• **Directions for this task**
Beginning with the line that contains "This screenshot has", restate each line below through the final one exactly, and exclude the pictures.

# # # #

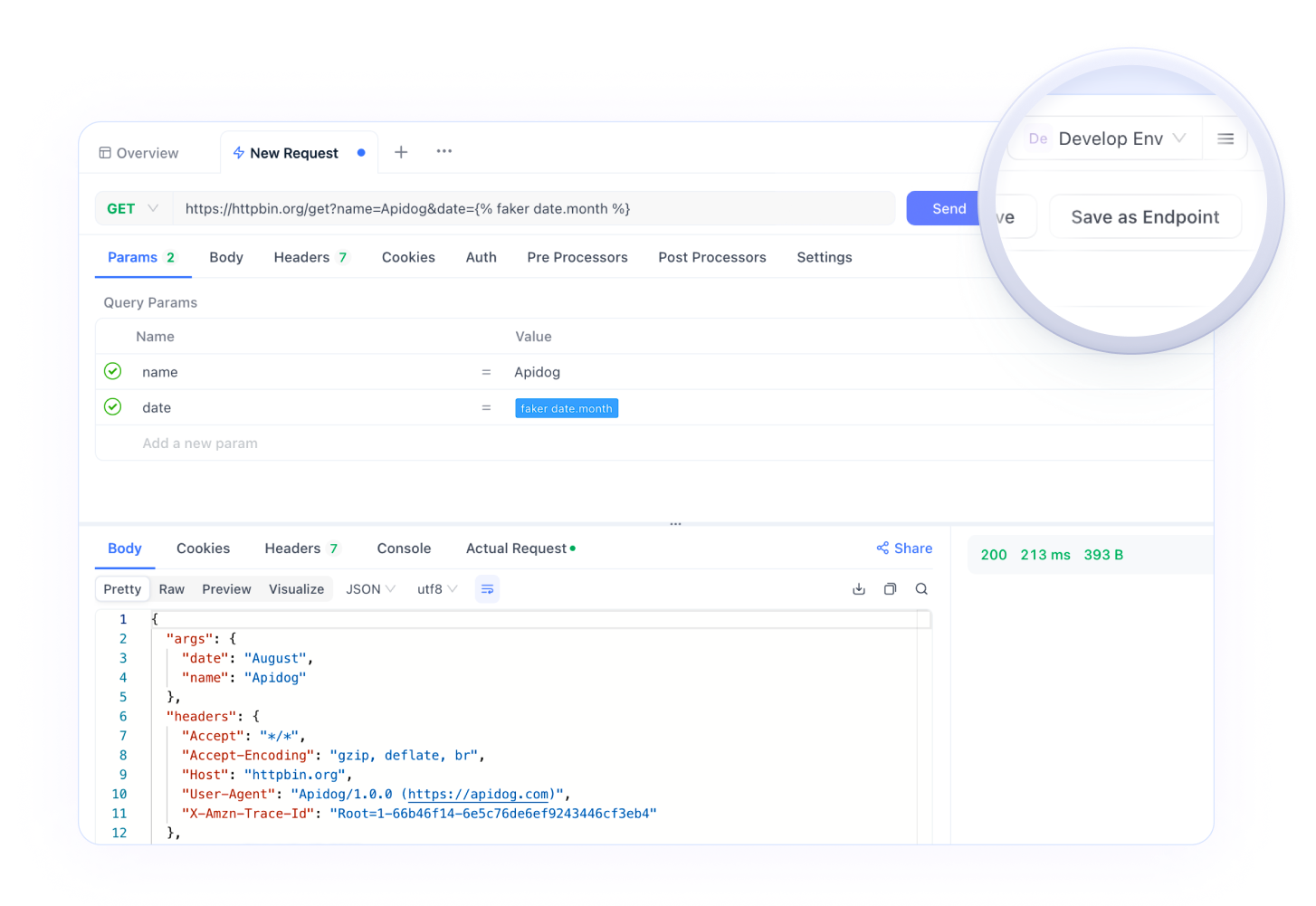Screen dimensions: 1316x906
Task: Switch to the Pre Processors tab
Action: 577,257
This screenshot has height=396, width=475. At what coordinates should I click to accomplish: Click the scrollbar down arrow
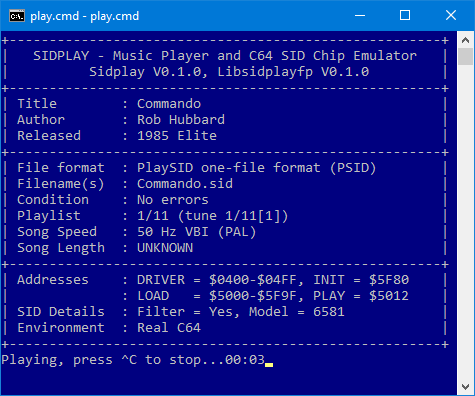pos(466,387)
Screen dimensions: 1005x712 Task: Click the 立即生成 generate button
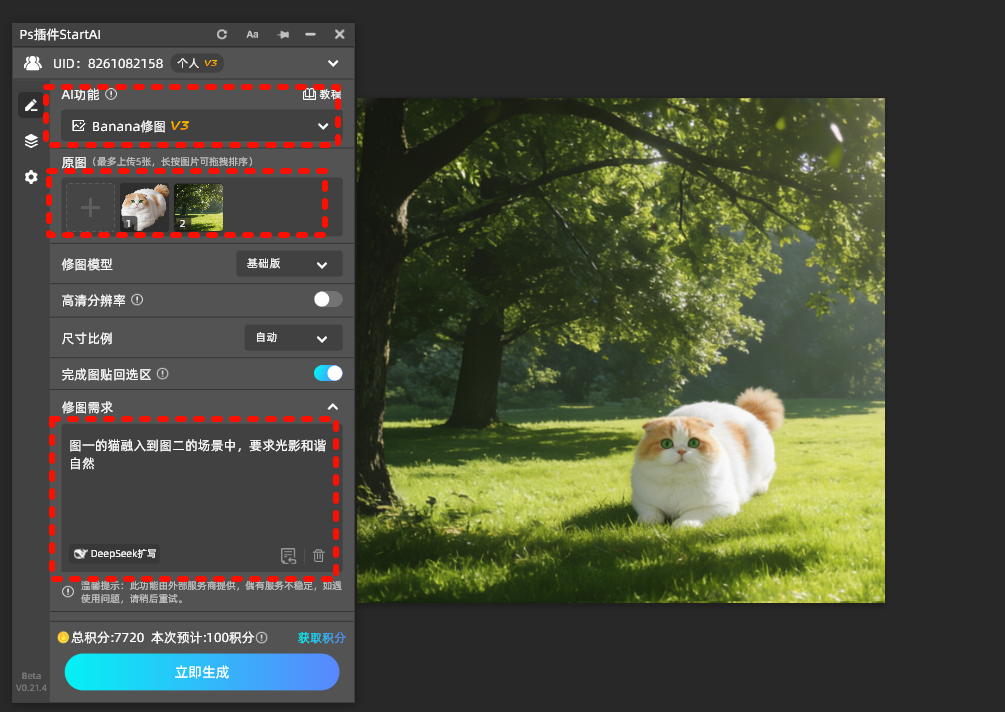[x=202, y=672]
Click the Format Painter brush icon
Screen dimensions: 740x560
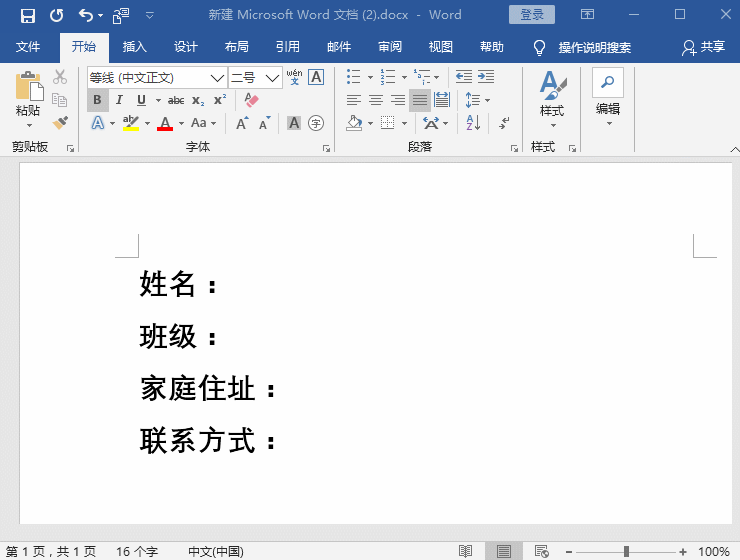pos(60,122)
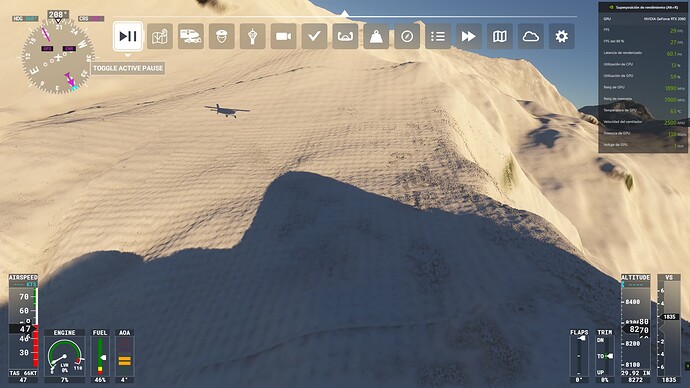690x388 pixels.
Task: Click the fast-forward travel icon
Action: click(469, 36)

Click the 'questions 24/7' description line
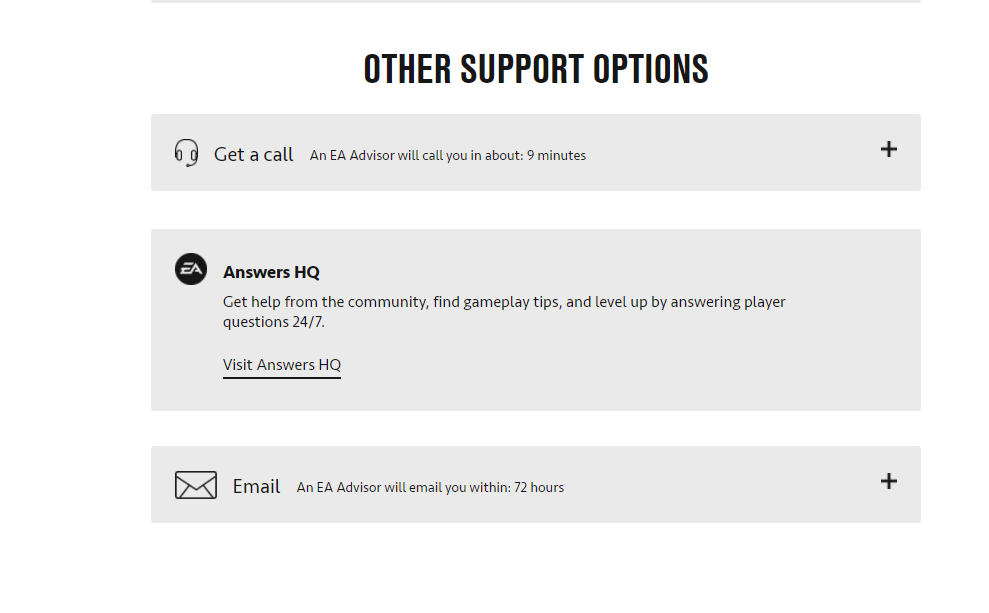click(x=274, y=322)
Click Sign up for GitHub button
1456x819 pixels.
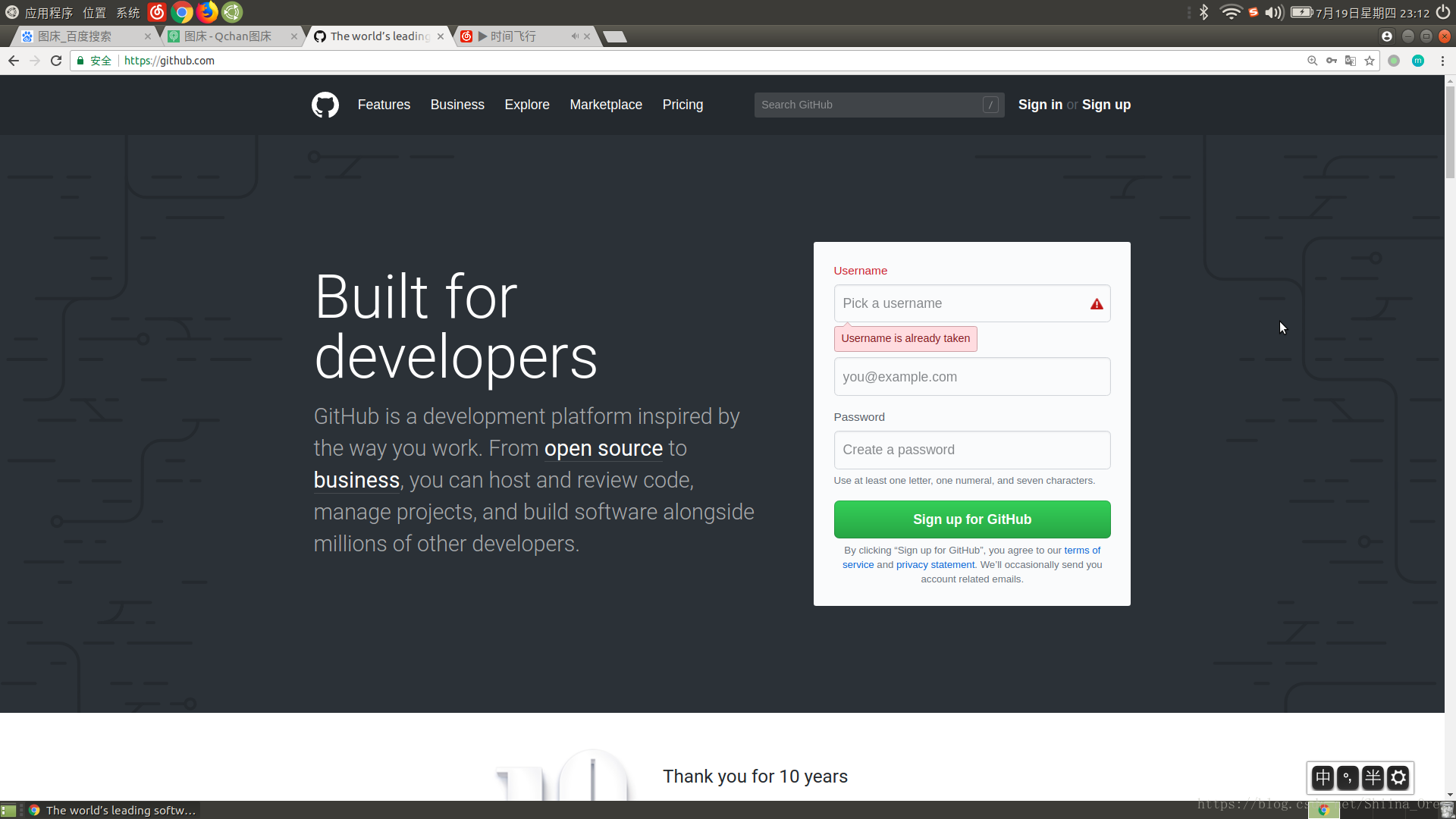(x=972, y=519)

# # # #

• **Response**
This screenshot has height=396, width=475. At what coordinates should I click to accomplish: Click the scrollbar down arrow
pos(466,387)
Screen dimensions: 1005x712 Task: Click the 立即生成 generate button
[x=202, y=672]
Click the Format Painter brush icon
Screen dimensions: 740x560
pos(60,122)
690x388 pixels.
Task: Click the fast-forward travel icon
Action: click(469, 36)

Click the 'questions 24/7' description line
click(x=274, y=322)
Click Sign up for GitHub button
1456x819 pixels.
(x=972, y=519)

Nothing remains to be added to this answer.